I provide a mathematical framework (see the attachment) that formalizes “upstream correlates of goals”, and gestures at a possible formalization of path-dependence. Optimistically, an improved version of this framework may serve as a full predictive model of path-dependence, one that would allow us to calculate precisely how we should set up a training loop in order to get the heuristics/​shards we want.

The issues are twofold:

• The process of value formation may not, in fact, be realistically predictable. It may be highly sensitive to random noise and perturbations (akin to the Lottery Ticket Hypothesis), meaning no robust predictive model is possible.

• “Shard-ecology alignment” does not equal “robust AGI alignment”. Even the perfectly working version of this method would only do the equivalent of aligning the would-be AGI’s base urges, not the values it’ll settle on after it engages in its version of moral philosophy. And “moral reflection” may itself be a highly unstable process.

Nevertheless, a robust theory of path-dependence may be possible, and may be an important part of some more complete solution to inner alignment.

Comment from judge (John Wentworth)

This submission demonstrates an unusually strong grasp of the “upstream correlates” issue. The proposal itself isn’t particularly promising, as the author recognizes. But it does demonstrate a relatively-strong understanding of one part of the alignment problem, in a way orthogonal to the parts which people usually understand best.

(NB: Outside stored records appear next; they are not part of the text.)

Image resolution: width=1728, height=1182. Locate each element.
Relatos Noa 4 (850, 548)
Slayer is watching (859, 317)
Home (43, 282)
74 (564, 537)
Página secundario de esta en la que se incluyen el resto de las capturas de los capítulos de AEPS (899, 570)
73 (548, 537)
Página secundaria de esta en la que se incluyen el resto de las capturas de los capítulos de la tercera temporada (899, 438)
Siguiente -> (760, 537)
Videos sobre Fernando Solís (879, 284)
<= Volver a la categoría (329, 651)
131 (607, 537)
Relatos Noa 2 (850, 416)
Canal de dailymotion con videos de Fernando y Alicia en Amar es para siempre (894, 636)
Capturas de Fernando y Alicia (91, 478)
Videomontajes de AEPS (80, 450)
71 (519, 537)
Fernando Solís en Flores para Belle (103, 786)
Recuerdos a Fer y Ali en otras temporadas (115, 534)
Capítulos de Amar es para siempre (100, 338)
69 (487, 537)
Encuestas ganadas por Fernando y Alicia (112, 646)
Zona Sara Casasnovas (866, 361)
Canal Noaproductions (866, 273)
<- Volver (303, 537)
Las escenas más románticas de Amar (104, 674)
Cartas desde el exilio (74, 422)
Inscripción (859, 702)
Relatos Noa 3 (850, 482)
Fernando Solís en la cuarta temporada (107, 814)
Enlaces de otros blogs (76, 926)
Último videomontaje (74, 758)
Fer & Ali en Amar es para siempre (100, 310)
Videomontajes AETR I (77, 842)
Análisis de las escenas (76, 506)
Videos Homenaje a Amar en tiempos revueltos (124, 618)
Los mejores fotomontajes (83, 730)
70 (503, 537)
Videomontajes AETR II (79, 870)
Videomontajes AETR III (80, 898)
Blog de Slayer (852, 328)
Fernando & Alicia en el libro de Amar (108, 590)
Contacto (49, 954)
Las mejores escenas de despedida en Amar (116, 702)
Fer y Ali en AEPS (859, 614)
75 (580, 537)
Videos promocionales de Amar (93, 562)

### Pedro Afonso Oitavén de Sousa (\$6,000)

Abstract

The idea consists of a way of creating potentially scalable explanations (“approximate proofs”, like what ARC was trying to do) of why the circuit formed by a learned world model + utility function + RL agent has the output distribution it has. Then the explanation and the agent would be jointly optimized to be able to show that the agent achieves a high expected return in a set of situations much more varied than the distribution of the training data.

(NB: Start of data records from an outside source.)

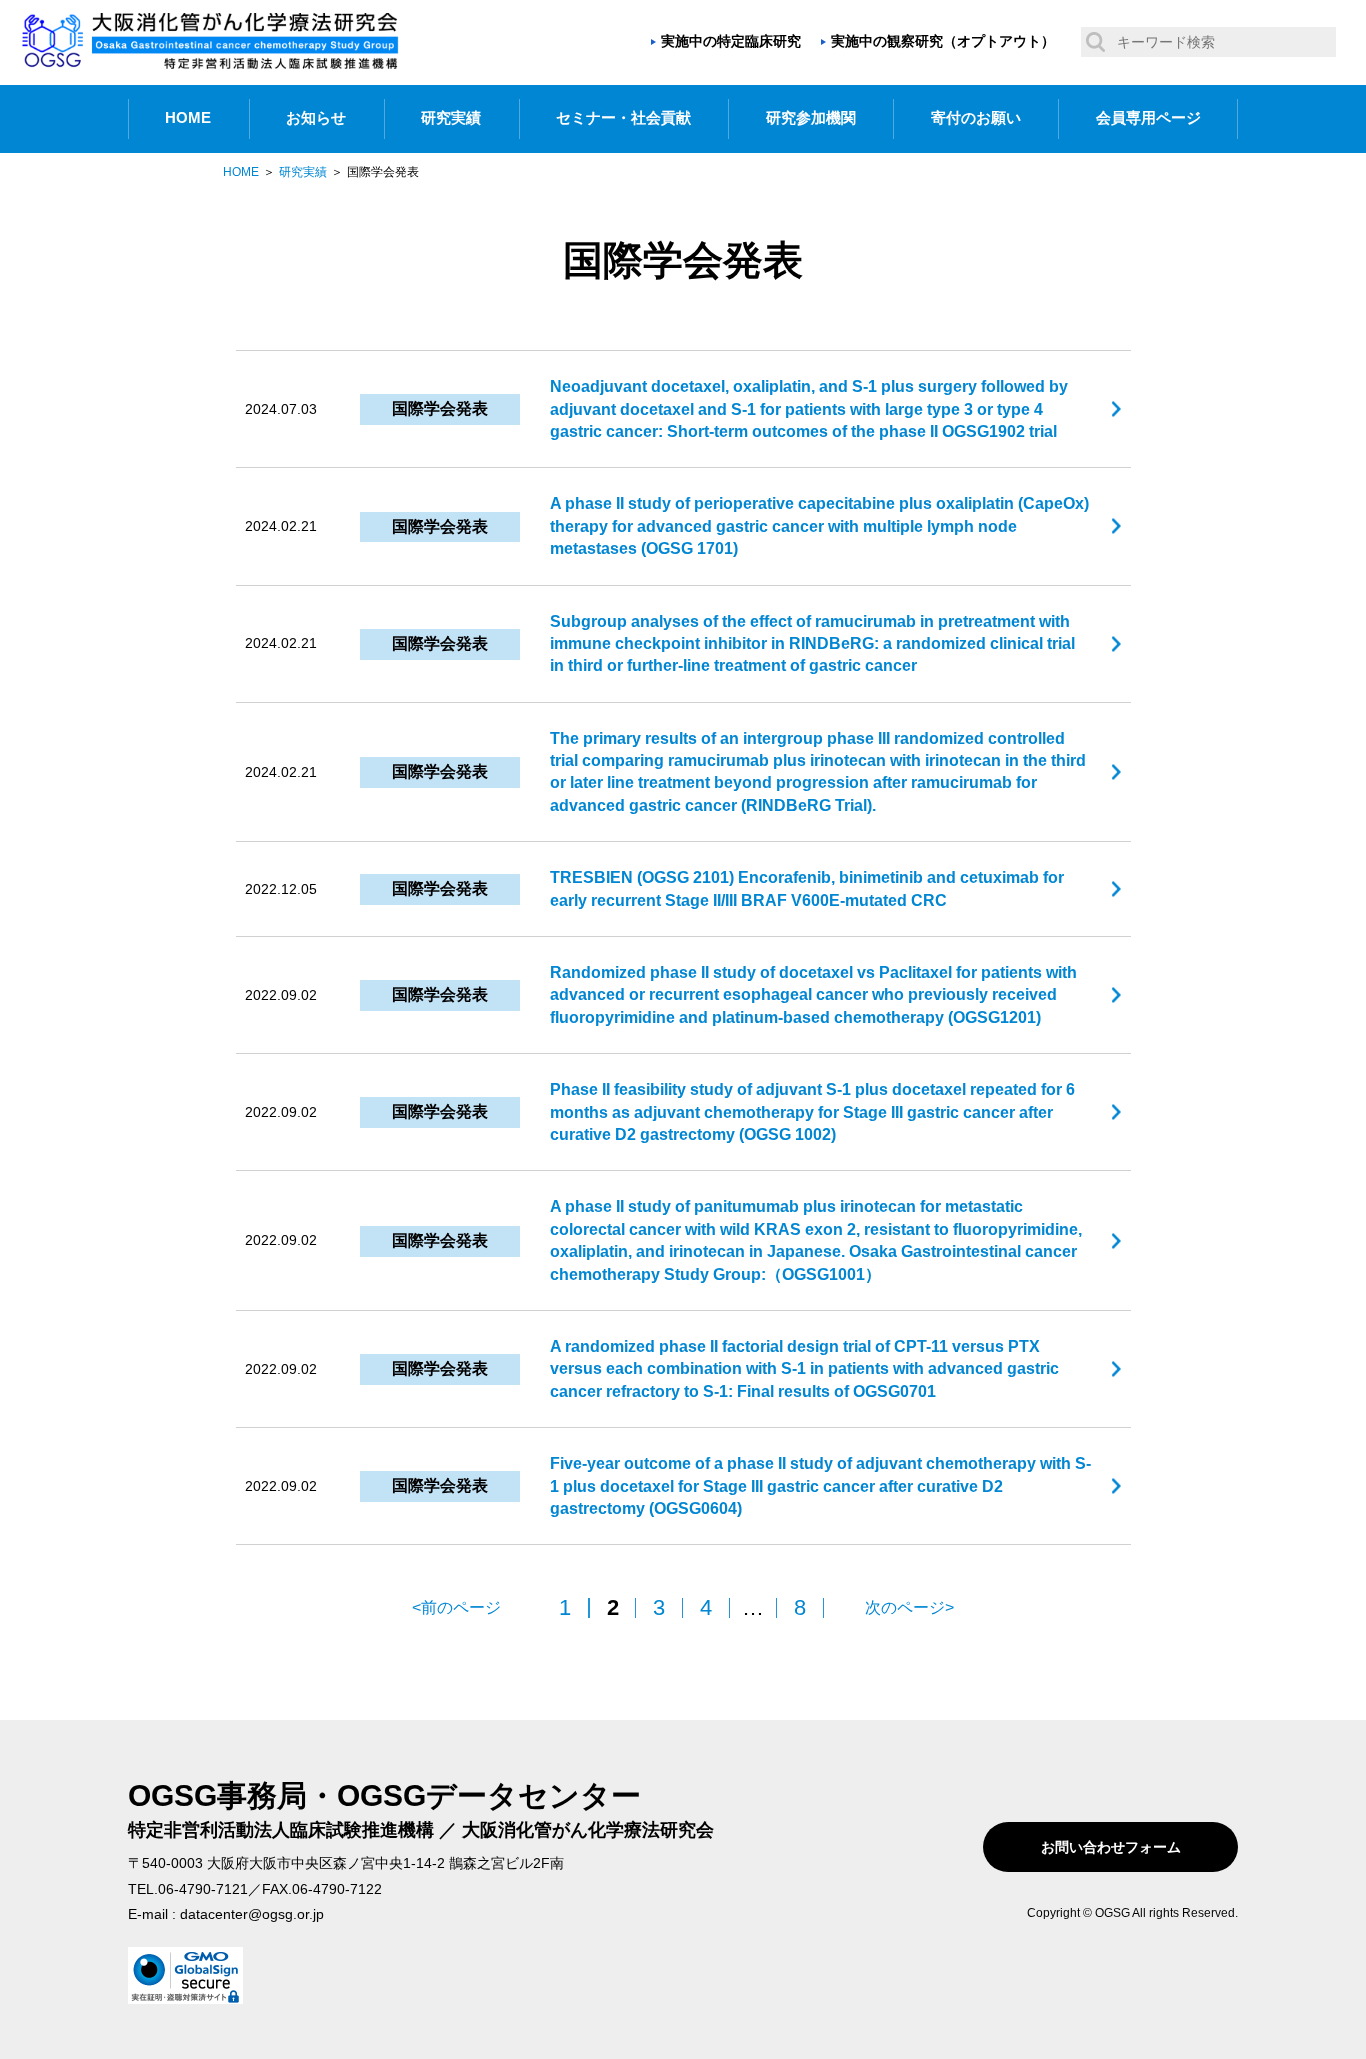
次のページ (905, 1607)
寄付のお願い (976, 118)
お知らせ (316, 118)
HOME (188, 118)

It would start by taking the temporally unrolled circuit mapping random variables to utilities (for now for a finite number of time steps, but this seems possible to fix). Then on top of it, it would construct a series of progressively simpler circuits, until it gets to one that is small enough that it can be exhaustively analysed. Each circuit maps from different sets of random variables to the same utilities. Given a sampled assignment of values to the random variables of the base level (full circuit), we also have learned functions that map (abstract) a subset of the variables of the computation on that level to their corresponding values on the next simpler circuit. And this is repeated until we get to the simplest circuit. Each level is divided into potentially overlapping sub-circuits that correspond with bigger sub-circuits on the level below (bigger). The IO of the bigger subcircuit is mapped to the IO of the smaller one. The bigger subcircuit is still small enough that we can test exhaustively that as long as the abstraction on the input holds with the smaller one, the output abstraction also holds. And therefore the different levels are equivalent.

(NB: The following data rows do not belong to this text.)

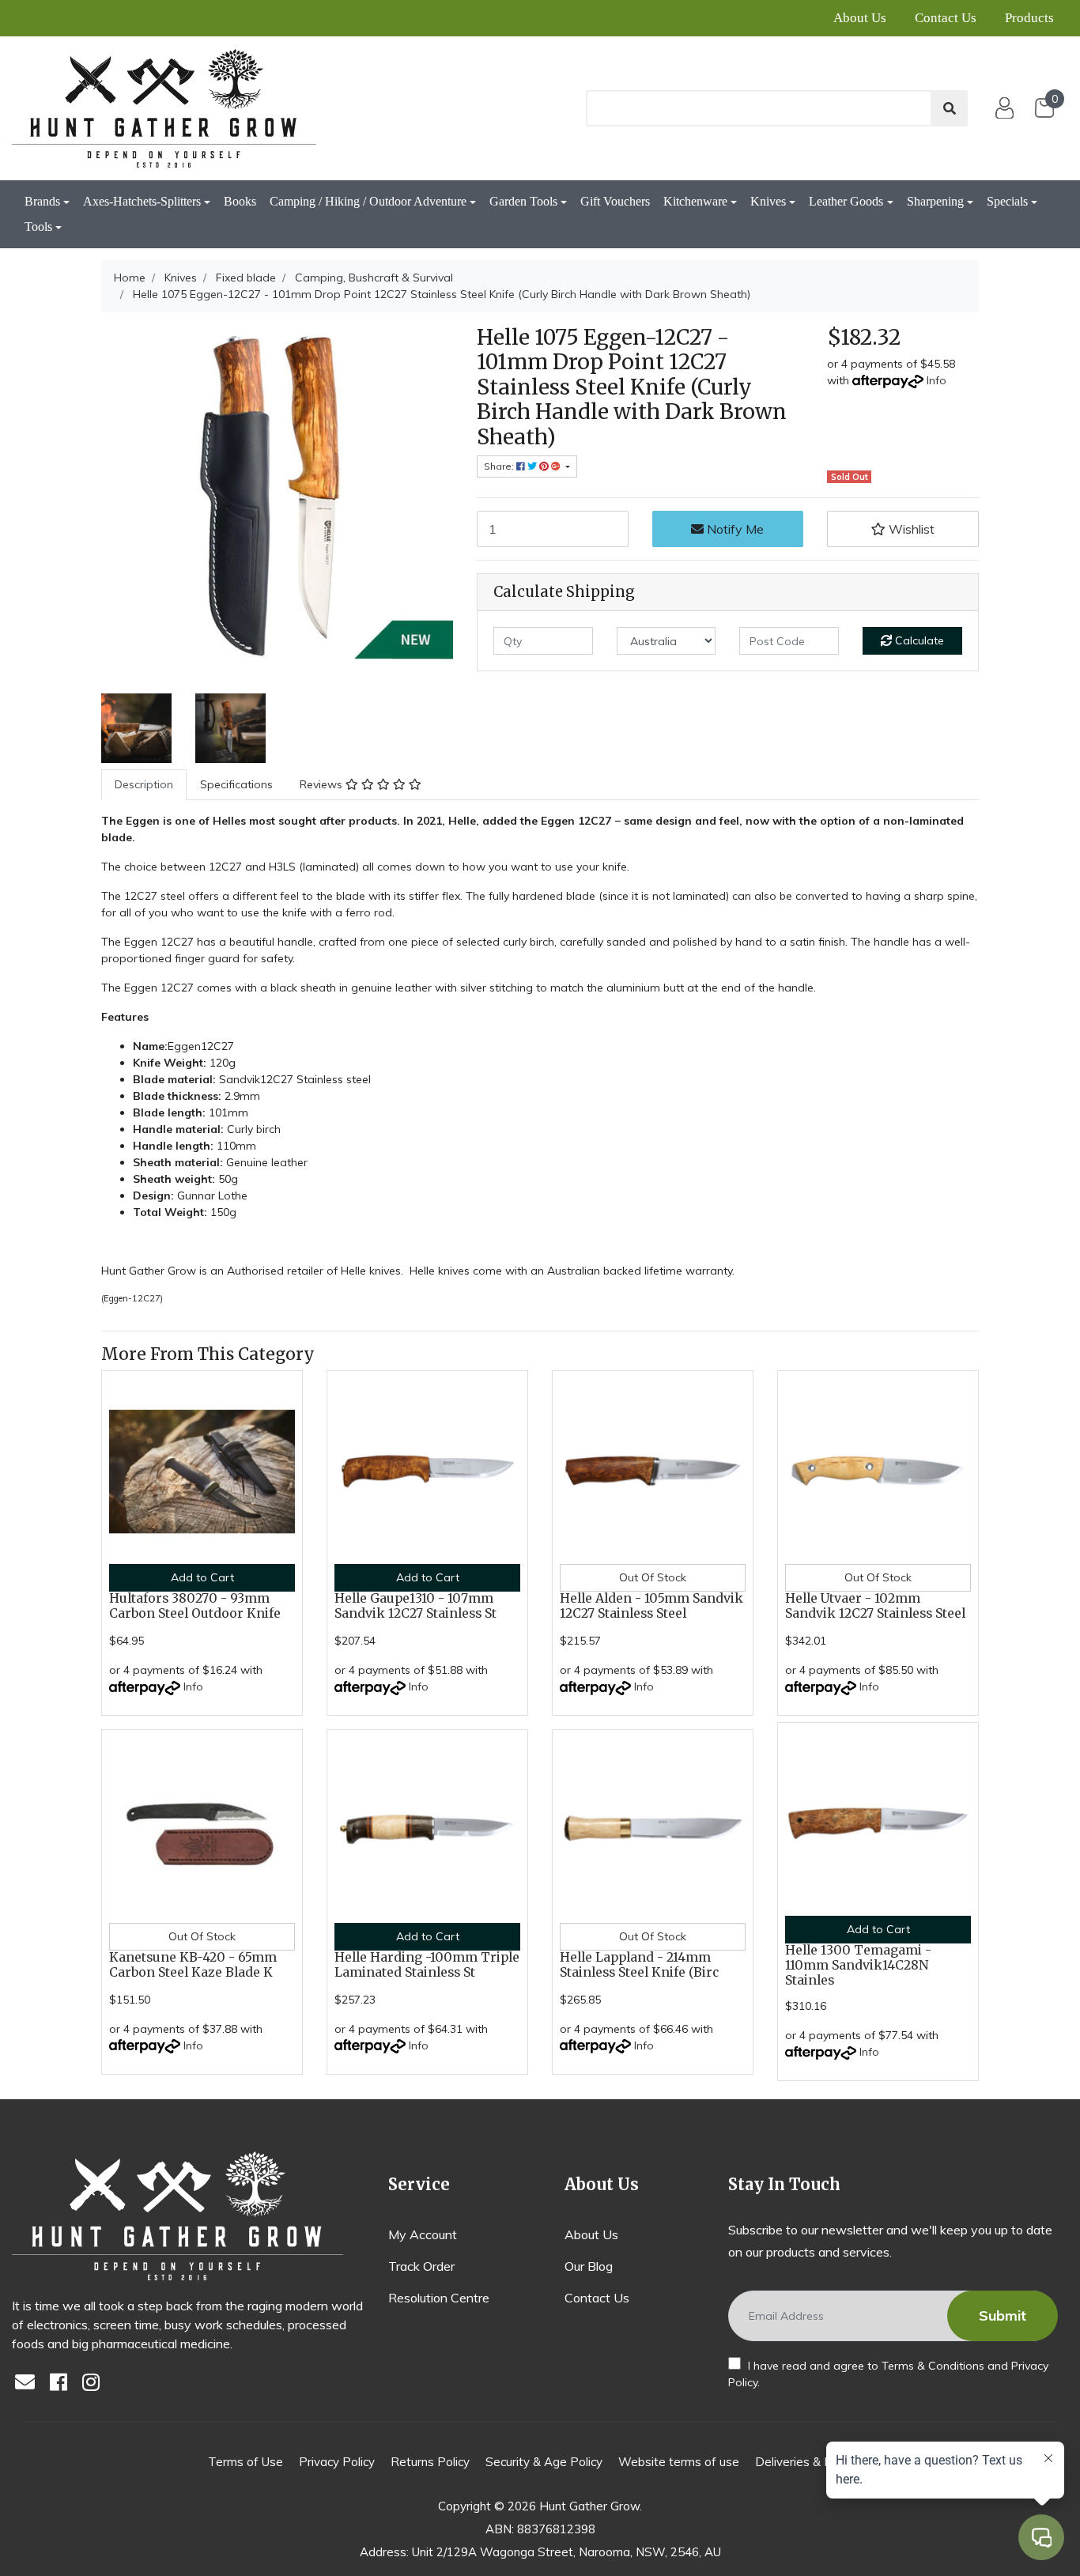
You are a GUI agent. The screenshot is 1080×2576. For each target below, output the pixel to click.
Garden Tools (523, 201)
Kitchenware (695, 201)
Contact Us (945, 17)
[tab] (144, 784)
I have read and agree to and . (888, 2374)
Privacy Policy (337, 2461)
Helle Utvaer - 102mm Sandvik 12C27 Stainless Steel (875, 1606)
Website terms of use (678, 2461)
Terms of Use (245, 2461)
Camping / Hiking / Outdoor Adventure (368, 201)
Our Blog (589, 2266)
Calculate (918, 640)
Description (144, 784)
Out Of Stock (652, 1577)
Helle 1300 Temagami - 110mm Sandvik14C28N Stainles (858, 1965)
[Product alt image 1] (230, 727)
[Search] (949, 108)
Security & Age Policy (543, 2461)
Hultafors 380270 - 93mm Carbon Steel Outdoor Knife (195, 1606)
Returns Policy (430, 2461)
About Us (859, 17)
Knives (768, 201)
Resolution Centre (438, 2298)
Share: (500, 466)
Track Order (421, 2266)
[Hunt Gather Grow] (164, 108)
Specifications (236, 784)
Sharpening (935, 201)
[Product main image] (277, 501)
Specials (1007, 201)
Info (936, 380)
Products (1029, 17)
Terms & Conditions (933, 2366)
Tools (38, 226)
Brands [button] (42, 201)
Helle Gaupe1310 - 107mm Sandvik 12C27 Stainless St (415, 1606)
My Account (422, 2234)
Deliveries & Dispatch (814, 2461)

Which implies that as long as the inputs to the small subcircuits are within the distribution they have received in the past (which can happen far from the global data distribution), the AI will behave well.

If this is confusing, there are drawings in the attached document showing how this could work for tabular agents in MDPs, consequentialist agents, and “hierarchical actors”.

Potential problems with this idea include: looking like a hard optimization problem at which we can’t simply throw gradient descent, needing to have a world model and utility function (more on this in the document), assuming that the environment has a certain structure, and limiting the set of possible agents to those that can be explained by this method.

Comment from judge (Richard Ngo)

While rough, this submission explores a number of high-level ideas which could be promising given further investigation, especially the notion of circuit simplification in hierarchical actors.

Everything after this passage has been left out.